Personal information
- Born: July 26, 1989 (age 37) Alamo, California, U.S.
- Listed height: 6 ft 1 in (1.85 m)
- Listed weight: 200 lb (91 kg)

Career information
- High school: Monte Vista (Danville, California)
- College: Stanford
- NFL draft: 2011: 6th round, 167th overall pick

Career history
- Cincinnati Bengals (2011–2013); Minnesota Vikings (2015)*; San Francisco 49ers (2016)*;
- * Offseason or practice squad member only

Career NFL statistics
- Receptions: 11
- Receiving yards: 80
- Stats at Pro Football Reference

= Ryan Whalen =

American football player (born 1989)

Ryan Whalen (born July 26, 1989) is an American former professional football player who was a wide receiver in the National Football League (NFL).
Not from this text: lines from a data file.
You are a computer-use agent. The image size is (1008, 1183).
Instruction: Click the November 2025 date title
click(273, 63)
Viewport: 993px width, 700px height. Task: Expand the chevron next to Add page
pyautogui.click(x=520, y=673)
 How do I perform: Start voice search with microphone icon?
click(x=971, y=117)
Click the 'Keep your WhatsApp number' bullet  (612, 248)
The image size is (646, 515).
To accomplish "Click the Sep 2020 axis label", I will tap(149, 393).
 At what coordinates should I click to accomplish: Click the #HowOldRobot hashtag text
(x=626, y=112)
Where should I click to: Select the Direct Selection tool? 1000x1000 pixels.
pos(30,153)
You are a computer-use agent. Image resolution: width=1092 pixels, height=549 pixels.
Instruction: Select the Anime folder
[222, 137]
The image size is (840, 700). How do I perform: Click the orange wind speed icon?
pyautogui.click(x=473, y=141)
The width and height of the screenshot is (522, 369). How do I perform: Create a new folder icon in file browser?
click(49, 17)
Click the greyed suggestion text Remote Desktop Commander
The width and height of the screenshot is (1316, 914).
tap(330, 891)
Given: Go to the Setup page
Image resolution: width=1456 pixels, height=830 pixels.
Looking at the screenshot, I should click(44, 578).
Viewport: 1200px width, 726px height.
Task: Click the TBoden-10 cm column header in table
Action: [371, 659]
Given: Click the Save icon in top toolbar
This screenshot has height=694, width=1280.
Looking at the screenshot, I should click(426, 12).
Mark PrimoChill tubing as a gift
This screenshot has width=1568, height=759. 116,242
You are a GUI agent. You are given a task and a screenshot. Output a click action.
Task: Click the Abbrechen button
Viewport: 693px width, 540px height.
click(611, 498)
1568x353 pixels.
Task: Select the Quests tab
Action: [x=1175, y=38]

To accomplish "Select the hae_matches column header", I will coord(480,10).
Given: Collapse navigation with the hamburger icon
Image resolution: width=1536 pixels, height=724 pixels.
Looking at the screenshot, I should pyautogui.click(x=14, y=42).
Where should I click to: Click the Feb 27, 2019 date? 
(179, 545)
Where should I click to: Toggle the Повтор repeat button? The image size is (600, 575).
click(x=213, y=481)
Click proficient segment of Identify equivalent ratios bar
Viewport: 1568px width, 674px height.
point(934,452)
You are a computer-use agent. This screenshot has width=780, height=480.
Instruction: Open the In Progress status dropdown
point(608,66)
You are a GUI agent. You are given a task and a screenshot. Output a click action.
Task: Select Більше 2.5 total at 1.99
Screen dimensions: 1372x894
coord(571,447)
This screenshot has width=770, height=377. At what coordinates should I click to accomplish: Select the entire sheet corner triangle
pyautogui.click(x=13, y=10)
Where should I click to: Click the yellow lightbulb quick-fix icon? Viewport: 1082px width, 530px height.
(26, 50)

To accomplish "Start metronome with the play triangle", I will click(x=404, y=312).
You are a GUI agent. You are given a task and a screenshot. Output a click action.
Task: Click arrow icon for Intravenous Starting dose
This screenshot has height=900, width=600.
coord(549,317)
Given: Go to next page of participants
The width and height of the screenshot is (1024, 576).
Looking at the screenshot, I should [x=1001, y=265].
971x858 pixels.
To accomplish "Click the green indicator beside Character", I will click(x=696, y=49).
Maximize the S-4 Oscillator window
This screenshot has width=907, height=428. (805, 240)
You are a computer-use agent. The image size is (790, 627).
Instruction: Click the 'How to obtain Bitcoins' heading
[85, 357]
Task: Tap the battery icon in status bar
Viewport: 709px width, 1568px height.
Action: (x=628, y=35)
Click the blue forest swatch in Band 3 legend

He played college football for the Stanford Cardinal. He was selected by the Cincinnati Bengals in the sixth round, 167th overall of the 2011 NFL draft.

==Early life==
A native of Alamo, California, Whalen graduated from Monte Vista High School in Danville, California, where he played for former Santa Clara quarterback Craig Bergman. As a senior, he hauled in 80 passes for over 1,200 yards and scored 14 touchdowns playing wide receiver, earning all-state honors. He was also named first team all-county, all-East Bay, all-metro by the San Francisco Chronicle and was named Scholar-Athlete of the Year. Following his senior season, he was named by Cal-Hi Sports as one of the Top 10 football/basketball players in the state of California.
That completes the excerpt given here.